Head Coach Mike McCarthy would love to run the ball 40 times per game. Or at least 50 percent of the time. He's said so often, and it's how he'd prefer his offense to operate.
But the running game is clearly not the strength of the Packers right now, so McCarthy has no problem with Sunday's play selection against the Chargers, which featured 47 pass plays (45 attempts, two sacks) to just 12 runs (not including a late kneel-down).
That nearly 4-to-1 ratio is not ideal by any means in terms of developing a balanced offense, but McCarthy and the coaching staff determined the best way to attack the Chargers was to spread out their defense with multiple-receiver packages.
That forced San Diego out of its base defense and into nickel and dime packages, from which the Chargers weren't equipped to blitz as often. As a result, quarterback Brett Favre was sacked just twice and threw for 369 yards, his highest total since Nov. 21, 2004 (383 yards at Houston).
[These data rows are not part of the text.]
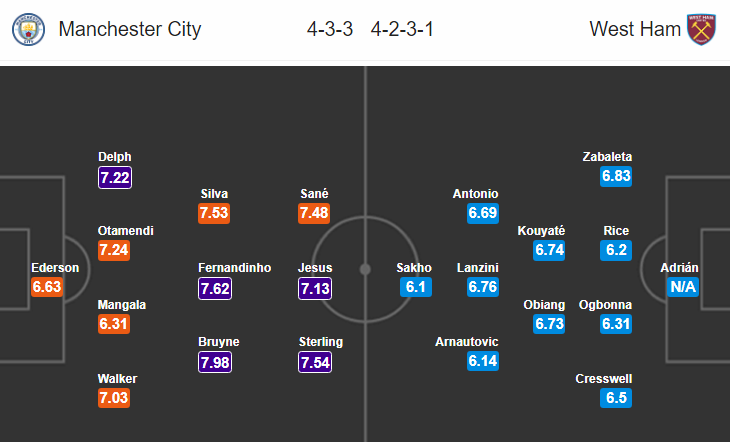Viewport: 730px width, 442px height.
Task: Select Sakho's 6.1 rating badge
Action: (x=416, y=286)
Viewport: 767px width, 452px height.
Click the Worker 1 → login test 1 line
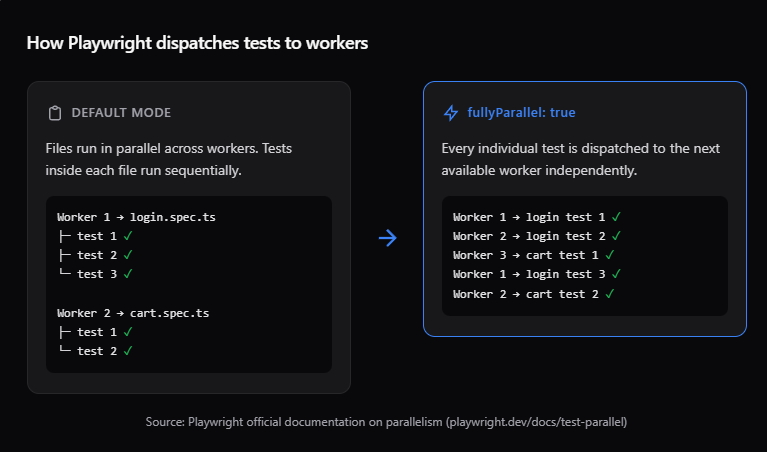coord(529,217)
"I would prefer to be a heavy run team, but that's just not the way we're built right now, and that's not the way that gives us the best chance to score a lot of points in my opinion," McCarthy said. "Now that's week to week. But there will be a time here where we'll pound the football."
For the season, the Packers have run 132 pass plays (125 attempts, seven sacks) and just 59 runs, nearly a 70-30 split.
Last year, Minnesota led the NFL in rushing defense, and stout defensive tackles Pat and Kevin Williams are back on the interior of the Vikings' defensive line. So this week may not be the time to over-commit to the run either.
But McCarthy emphasized that staying pass-focused isn't a long-term solution, particularly with cold-weather games coming up. The Packers play four home games from Nov. 11 to season's end, plus a road game at Chicago in late December.
McCarthy, as the offensive play-caller, also needs to continue getting more comfortable with the strengths of the team's different young running backs. The return to health of Vernand Morency, who carried the ball 96 times in a reserve role last year, would help as well.
"It's not that I don't believe in our players," McCarthy said. "I am getting more comfortable with our runners, as far as the different things we're asking them to do. You have to have a comfort when you call particular plays in certain situations, and there have been some growing pains there."
Need to execute
McCarthy defended his decision to go to an empty-backfield set on fourth-and-goal midway through the fourth quarter on Sunday because the formation had been productive all game long.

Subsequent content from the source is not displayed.